(Selected text begins)
PAM is able to measure the oxygen saturation in a single blood vessel²⁹ or the average values in a desired area. Pain, autonomic changes, and functioning impairment in patients with CRPS may be related more to the actual tissue extraction of oxygen and nutrients in the affected area than to the supply of oxygen and nutrients from microcirculation. Some reports suggest that arterial oxygen saturation alone may not be helpful enough to diagnose CRPS,^39,40 thus venous oxygen saturation is essential.⁴⁰ Due to its absorption contrast mechanism, PAM with double wavelengths is sensitive to both oxyhemoglobin and deoxyhemoglobin, and is able to measure the oxygen saturation in both arteries and veins.

SGB with local anesthetics is used frequently in the management of CRPS-1 of the upper extremities, with variable degrees of success in pain relief and improvement of function.⁵ This inconsistency of outcome may be related to sympathetically maintained pain (SMP) and sympathetically independent pain (SIP).⁴¹ SMP may be differentiated from SIP by a sympatholytic challenge provided by an intravenous injection of the α-adrenergic blocker phentolamine or sympathetic blocks.^42,43 Our preliminary data indicated only a subset of patients responded to SGB well, with significant pain relief and changes of PA signal and ${\mathrm{sO}}_2$, which supports the observation that “neuropathic pain is mediated or maintained by the sympathetic nervous system in only a subset of patients.”⁴³

Despite the advantages listed above, the 2-D scanning of current PAM has a relatively long acquisition time, which leads to some motion artifacts in the image. Further improvement of imaging speed is possible by implementing mirror scanning.⁴⁴ Limited by the strong attenuation of high-frequency acoustic signals, the AR-PAM system used in this work can image only as deep as 3 mm in biological tissue. To investigate the microcirculatory changes of deep tissue, such as muscles and bones in the area affected by CRPS, an AR-PAM system with a lower central frequency transducer (e.g., 5 MHz) can be used in the future, which would extend the imaging depth to 4 cm.²⁵ Based on a small number of subjects, our data are promising but preliminary. Randomized, controlled, and double-blinded clinical trials are needed to verify the clinical application of PAM systems to CRPS evaluation and management.
(Selected text ends)
(Extracted data begins)
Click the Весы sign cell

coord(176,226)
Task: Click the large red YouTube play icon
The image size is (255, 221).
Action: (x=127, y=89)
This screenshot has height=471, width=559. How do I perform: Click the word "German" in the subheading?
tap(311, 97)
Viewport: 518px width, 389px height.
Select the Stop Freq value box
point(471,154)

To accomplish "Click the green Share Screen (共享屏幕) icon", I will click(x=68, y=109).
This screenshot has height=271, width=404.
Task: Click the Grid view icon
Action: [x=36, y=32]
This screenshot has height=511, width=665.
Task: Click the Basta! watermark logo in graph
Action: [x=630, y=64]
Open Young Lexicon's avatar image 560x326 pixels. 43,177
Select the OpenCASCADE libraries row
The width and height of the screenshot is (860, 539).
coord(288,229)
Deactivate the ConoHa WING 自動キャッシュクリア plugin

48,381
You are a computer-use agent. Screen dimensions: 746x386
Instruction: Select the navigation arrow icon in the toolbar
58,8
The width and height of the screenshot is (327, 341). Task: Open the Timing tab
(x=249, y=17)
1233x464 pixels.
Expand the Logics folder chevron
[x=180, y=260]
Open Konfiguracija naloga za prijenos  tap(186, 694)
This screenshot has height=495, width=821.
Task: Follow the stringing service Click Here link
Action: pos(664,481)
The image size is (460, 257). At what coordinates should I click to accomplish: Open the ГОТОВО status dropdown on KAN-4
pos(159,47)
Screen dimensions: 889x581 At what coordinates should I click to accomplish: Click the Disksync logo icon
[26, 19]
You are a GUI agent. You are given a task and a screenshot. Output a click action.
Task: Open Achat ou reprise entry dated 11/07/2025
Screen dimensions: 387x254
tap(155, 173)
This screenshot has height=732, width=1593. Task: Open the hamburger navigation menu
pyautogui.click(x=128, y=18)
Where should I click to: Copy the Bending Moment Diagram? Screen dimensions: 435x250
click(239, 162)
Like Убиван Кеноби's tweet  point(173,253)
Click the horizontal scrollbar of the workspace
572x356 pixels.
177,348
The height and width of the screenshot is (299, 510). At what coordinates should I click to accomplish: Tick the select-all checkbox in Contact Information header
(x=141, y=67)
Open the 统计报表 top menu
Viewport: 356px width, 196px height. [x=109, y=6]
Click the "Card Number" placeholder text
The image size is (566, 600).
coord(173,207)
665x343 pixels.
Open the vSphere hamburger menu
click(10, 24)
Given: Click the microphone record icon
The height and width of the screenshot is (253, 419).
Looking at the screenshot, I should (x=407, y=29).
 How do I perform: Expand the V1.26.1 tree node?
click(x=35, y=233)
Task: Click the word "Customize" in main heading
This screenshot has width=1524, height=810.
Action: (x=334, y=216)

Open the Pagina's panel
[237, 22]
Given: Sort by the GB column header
(Extracted data ends)
■ **What you need to do**
**a)** Answer the following from the photoacoustic microscopy passage.
(i) To which two forms of hemoglobin is PAM with double wavelengths sensitive?
(ii) Which α-adrenergic blocker is named for use in an intravenous sympatholytic challenge?
(iii) How deep in biological tissue can the AR-PAM system used in this work image?
**b)** Go on with the photoacoustic microscopy passage, starting after its final sentence.

■ **Answers to the problems**
**a)**
(i) Oxyhemoglobin and deoxyhemoglobin.
(ii) Phentolamine.
(iii) As deep as 3 mm.

**b)**
5.

Conclusion

In this paper, peripheral blood vessels in two sites in patients’ hands were imaged by PAM systems. From pre- to post-SGB block, there were a 50% increase in signal intensity of PAM and 4% increase in ${\mathrm{sO}}_2$, which agreed with the increased temperature and decreased pain level.^6,7 The results showed that blood perfusion increased after SBG, which is consistent with prior reports. Unlike other imaging methods, PAM can provide noninvasive high spatial resolution images as well as functional ${\mathrm{sO}}_2$ measurement. In these preliminary results, PAM showed its potential in helping both monitoring and diagnosing CRPS.